People Are Asking “How Did Humans Survive Without Vaccines?”

Somebody on the Internet has asked a question that comes up from time to time: “How did the human race survive for thousands of years without vaccines?”

Well, the answer, as has been explained to the poster in X’s (formerly known as Twitter) community note feature, is that the human race did survive without vaccines (hence you reading this), but millions upon millions of people died from diseases that could have been prevented by vaccines.

The question has a small whiff of survivor bias to it. If you haven’t encountered survivor bias, think of a person (probably on Facebook) who tells you: “My gran smoked every day of her life and she made it to 95”. Or Uncle Billy, who says, “I used to pound 35 cans of Budweiser before every commute, and not once did I die”. 

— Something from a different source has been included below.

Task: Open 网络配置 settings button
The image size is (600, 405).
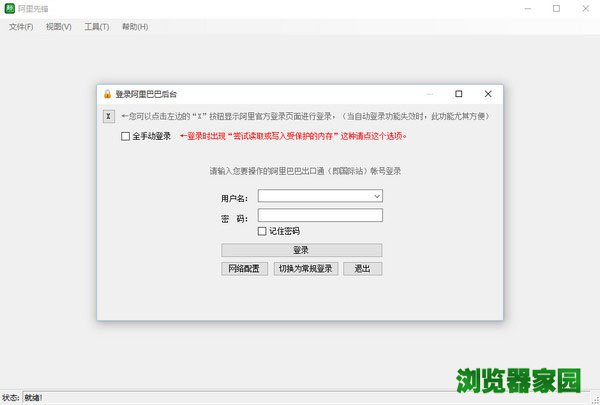Action: point(243,269)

These are all examples of “survivor bias”, which goes like this: these activities look less dangerous than they are because you are in the group of survivors. There’s a reason you don’t hear from people with similar stories, such as “I used to pound 35 cans of Budweiser before driving and died instantly, day one” from Uncle Billy (God rest his soul), and it’s because Uncle Billy is dead.

Though overall the human species has survived every disease thus far, that doesn’t mean that diseases of the past (ones named things like “the Black Death”) were harmless. You are just the latest in a long line of people who have procreated without being killed by said diseases. 

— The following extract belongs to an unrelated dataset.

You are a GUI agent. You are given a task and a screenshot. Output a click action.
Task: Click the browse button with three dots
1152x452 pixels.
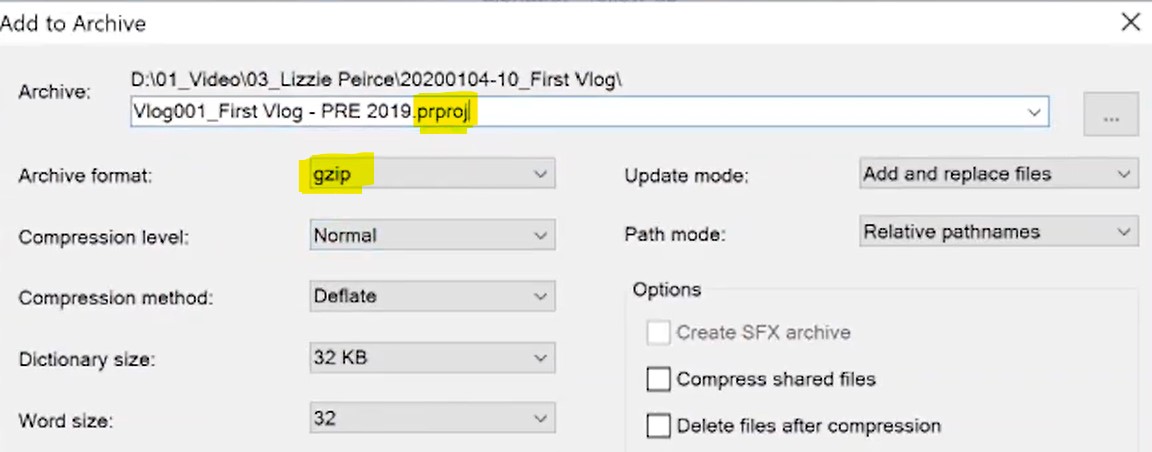tap(1111, 116)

In the case of the plague, 30 to 50 percent of the entire population of Europe was killed, sometimes to be catapulted at their enemies.  The disease resurged in pockets for centuries after the initial epidemics of the 1300s. We can now treat the plague, which occasionally spreads to humans from animal sources, with antibiotics, but vaccines are also available.

Another example of a disease that we “survived” before vaccines is smallpox. Smallpox, to put it lightly, was extremely deadly, with about 30 percent of people infected with the variola virus succumbing to the disease. With no vaccines to fight it, and no other tools against it other than deliberately infecting people with pus from pustules, the disease was a constant threat to life.

That is until the world’s first vaccine was developed by Edward Jenner in 1796, after he heard rumors that milkmaids were immune to smallpox following previous infections with cowpox. Thanks to a successful global vaccination program, the World Health Organization (WHO) was able to declare it eradicated in 1979.

Another disease we survived without vaccines, by dying in huge numbers until a vaccine was developed.